The report adds a few great nuggets. While being critical of click-to-consent agreements, it says: “In the case of civil engineering, there are no private ‘terms and conditions’ that can override the public’s presumption of safety.” The report also calls for a concept called “agency by design” that would require software engineers to design opt-ins and other moments of permission so users are most likely to understand what they are agreeing to. This is “proactively choice-enhancing,” the report argues.
Abusability Testing
I’ve long been enamored of this concept. Most software is now tested by security professionals hired to “hack” it, a process called penetration testing. This concept should be expanded to include any kind of misuse of software by bad guys. If you create a new messenger service, could it be abused by criminals committing sweetheart scams? Could it be turned into a weapon by a nation-state promoting disinformation campaigns? Could it aid and abet those who commit domestic violence? Abusability testing should be standard, and critically, it should be conducted early on in software development.
Algorithmic undue influence
In other areas of law. contracts can be voided if one party has so much influence over the other that true consent could not be given. The report suggests that algorithms create this kind of imbalance online, so the concept should be extended to social media.
“(Algorithmic undue influence) could result in individual choices that would not occur but for the duplicitous intervention of an algorithm to amplify or withhold select information on the basis of engagement metrics created by a platform’s design or engineering choice.”
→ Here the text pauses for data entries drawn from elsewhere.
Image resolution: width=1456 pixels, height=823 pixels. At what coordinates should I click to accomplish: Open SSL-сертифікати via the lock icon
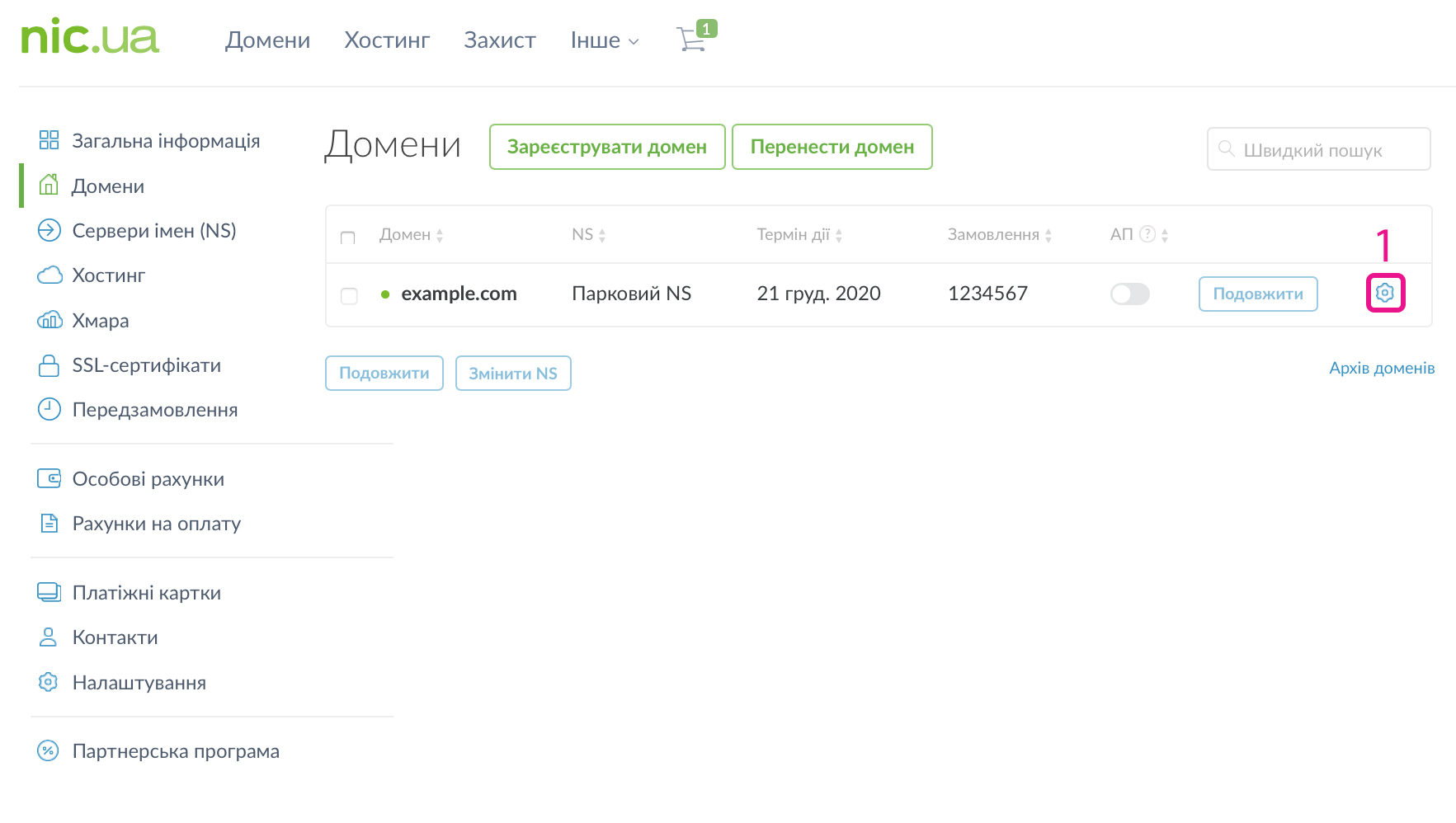point(49,365)
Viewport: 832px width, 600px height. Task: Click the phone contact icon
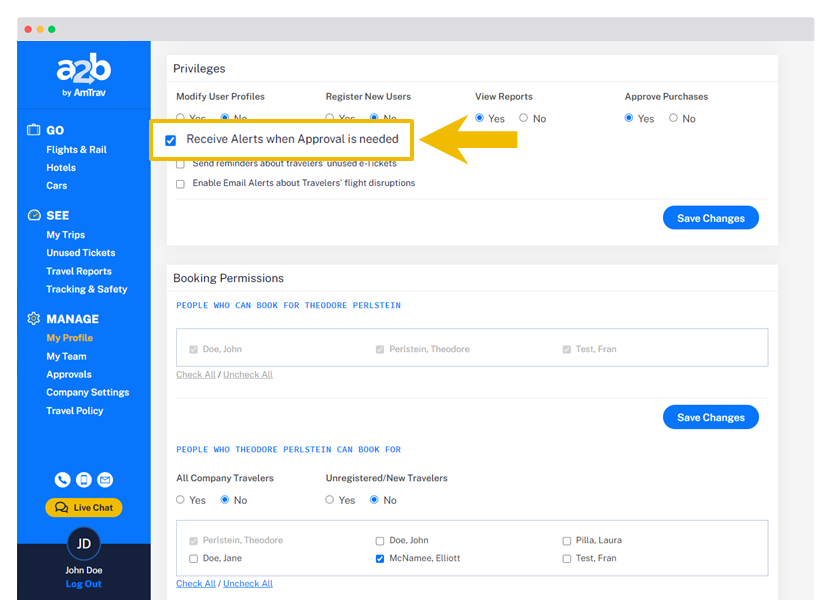62,480
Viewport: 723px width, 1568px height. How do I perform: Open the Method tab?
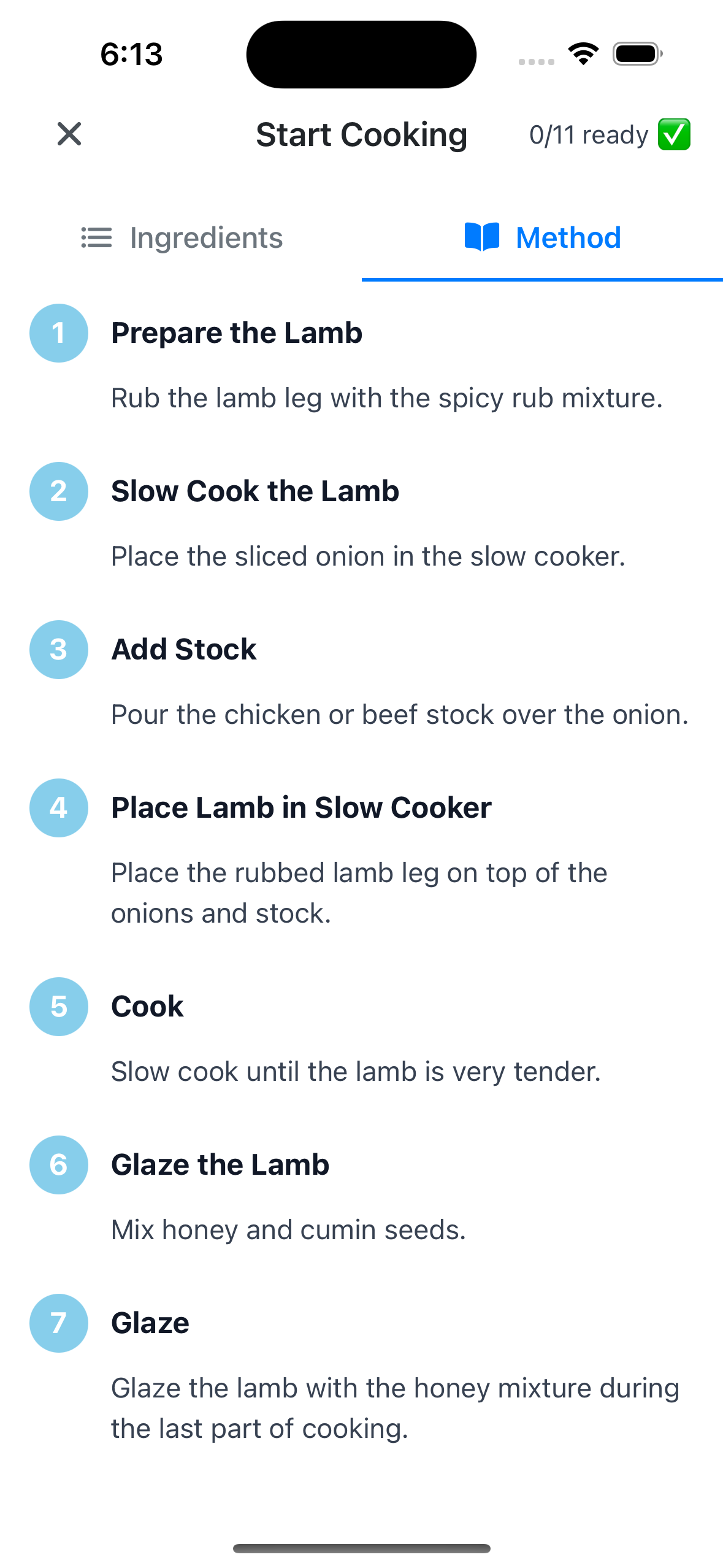[x=542, y=237]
“Already, the deleterious impact of algorithmic amplification of COVID-19 misinformation has been seen, and there are documented cases where individuals took serious risks to themselves and others as a result of deceptive conspiracy theories presented to them on social platforms. The law should view these individuals as victims who relied on a hazardously engineered platform that exposed them to manipulative information that led to serious harm.”
De-segregation
Social media has created content bubbles and echo chambers. In the real world, it can be illegal to engineer residential developments that encourage segregation. The report suggests similar limitations online.
“Platforms … tacitly assume a role akin to town planners. … Some of the most insidious harms documented from social platforms have resulted from the algorithmic herding of users into homogenous clusters.. What we’re seeing is a cognitive segregation, where people exist in their own informational ghettos,” the report says.
In order to promote a shared digital commons, the report makes these suggestions.
Consider applying equivalent anti-segregation legal principles to the digital commons, including a ban on ‘digital redlining’, where platforms allow groups or advertisers to prevent particular racial or religious groups from accessing content.
Create legal tests focused on the ultimate effects of platform design on racial inequities and substantive fairness, regardless of the original intent of design.
Create specific standards and testing requirements for algorithmic bias.
Disclose conflict of interests
The report includes a lot more on algorithms and transparency, but one item I found noteworthy: If a platform promotes or demotes content in a way that is self-serving, it has to disclose that. If Facebook’s algorithm makes a decision about a new social media platform, or about a government’s efforts to regulate social media, Facebook would have to disclose that.
These are nuggets I pulled out, but to grasp the larger concepts, I strongly recommend you read the entire report.